Job A
In the records, from the line containing "Where should I" through the line containing "Action: (242, 116)", inclusive, substitute "green" for "red" and reproduce only those lines with everything else unchanged. Omit the pictures from your answer.

Reading text
— BEGIN —

Question Regarding Choosing a Profession

Question

Hello, I’d be glad for your advice. I’m studying in yeshiva, and I really enjoy learning Talmud. I also enjoy studying subjects like history and literature [I have a matriculation certificate], and in the future I’d like to work in something connected to those kinds of subjects… The problem is that in professions usually associated with history and literature, the pay generally isn’t good at all [I’m not looking for a high-tech salary, but something decent, something above 10,000]… Do you maybe have an idea how to steer me? I thought about becoming a private lecturer in high schools, creating lectures myself that would interest high-school students [being a history teacher also seems boring to me, because every year you have to go back over the same texts…] Is that practical? Do you maybe have another idea?

[As for working at a university, I also don’t know if that’s realistic… whether there are positions… and how much you have to constantly do in order to maintain your status…]

Answer

I wouldn’t recommend planning in advance on that kind of employment. Alongside a regular job, you can start developing such a venture and see whether it goes well, and then move over to working in it. It’s a venture whose chances of succeeding and bringing you a steady salary at a reasonable level are not high.

— END —

Extracted material
— BEGIN —

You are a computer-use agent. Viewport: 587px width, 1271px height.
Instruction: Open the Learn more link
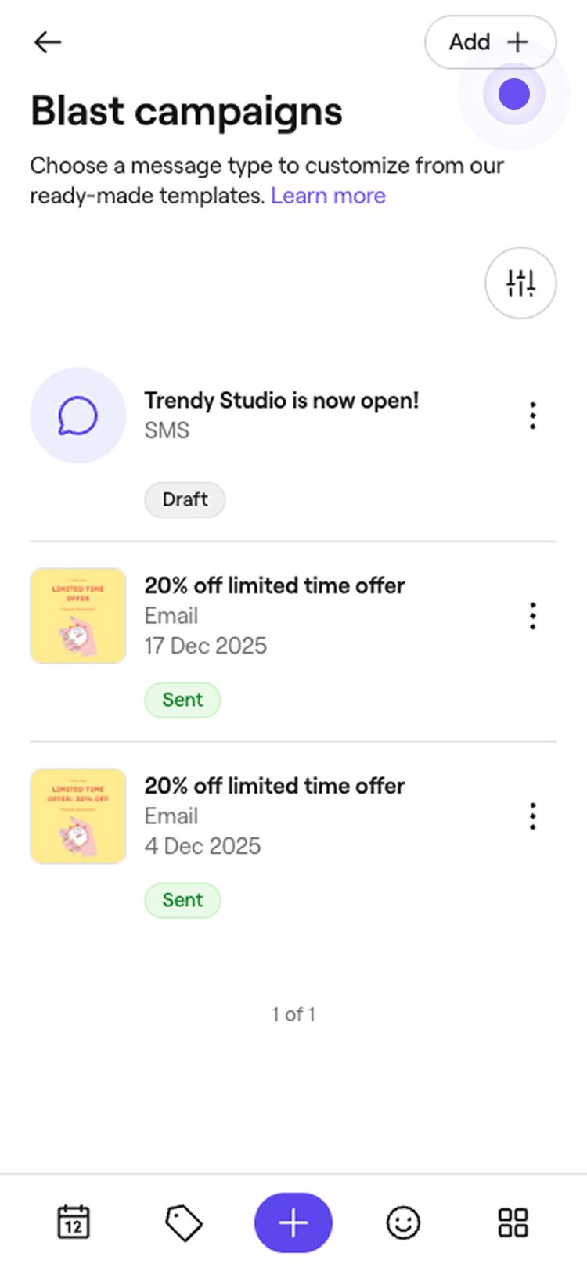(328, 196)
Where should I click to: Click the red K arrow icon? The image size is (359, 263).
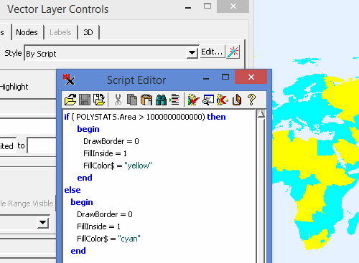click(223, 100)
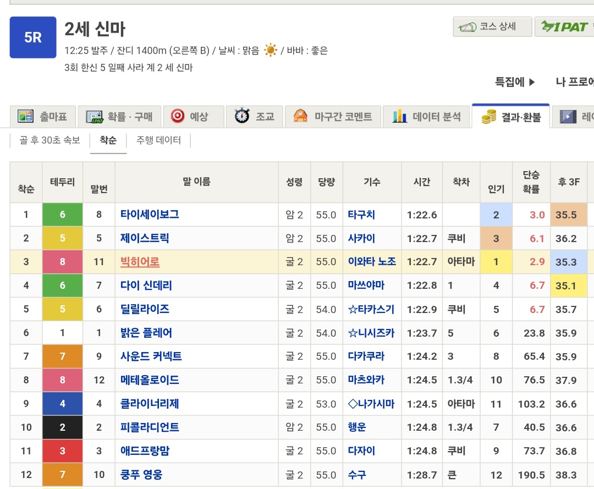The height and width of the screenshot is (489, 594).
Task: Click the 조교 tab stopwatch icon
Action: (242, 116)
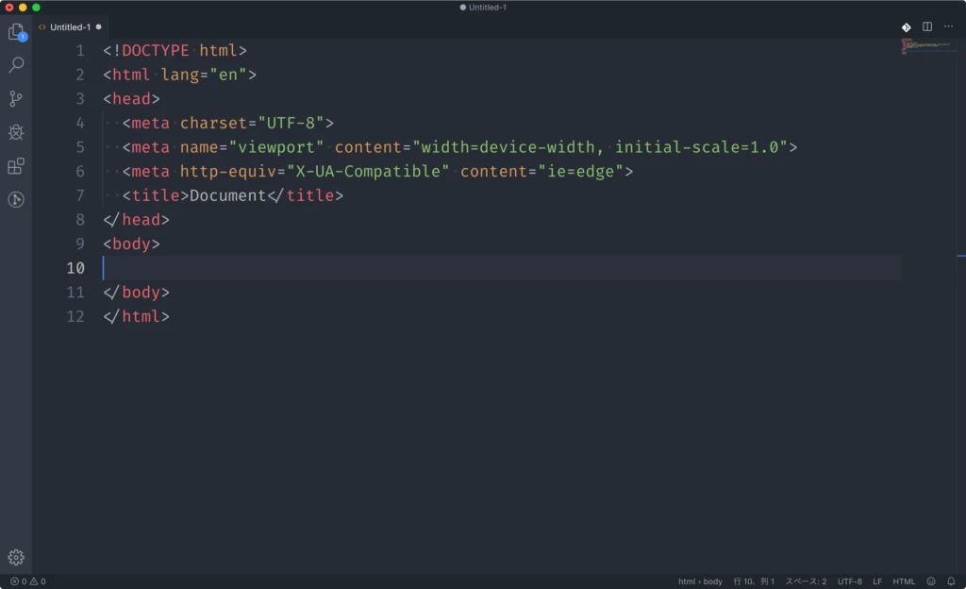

— END —
— BEGIN —

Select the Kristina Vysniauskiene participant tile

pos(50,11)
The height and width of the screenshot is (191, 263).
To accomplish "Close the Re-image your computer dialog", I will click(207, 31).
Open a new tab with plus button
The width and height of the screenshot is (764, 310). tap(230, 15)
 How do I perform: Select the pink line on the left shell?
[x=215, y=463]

— END —

Job B
Proceed with the text on choosing a profession, continuing after its final sentence.

Expected output A
Where should I click to: Click the green K arrow icon? The image size is (359, 263).
click(223, 100)
The height and width of the screenshot is (489, 594).
Task: Click the 조교 tab stopwatch icon
Action: (242, 116)

Expected output B
Also, don’t count on a job at a university. It’s very hard to get a position there, especially in those fields. I didn’t understand your question about how much time you need in order to maintain your status. To be at work? That’s not a question of status but of honesty. They pay you to do research, so you need to do research.
I know quite a few people who say that a person should study what he loves and wants, and afterward he’ll already manage with work. Our world today is dynamic, and a person can find all kinds of jobs. History and literature really are fields in which it’s hard to find work with reasonable pay. If you very, very much want specifically those fields, I would still recommend studying them, and afterward you’ll find some kind of job. But if you don’t have a major problem with studying another field, one that brings in more income, then it’s preferable to take a double-major track at university, and after your studies look for work in your own fields, but with backup from the other field you studied.

Discussion on Answer

Meni (2024-10-31)

This doesn’t look like an answer from the Rabbi.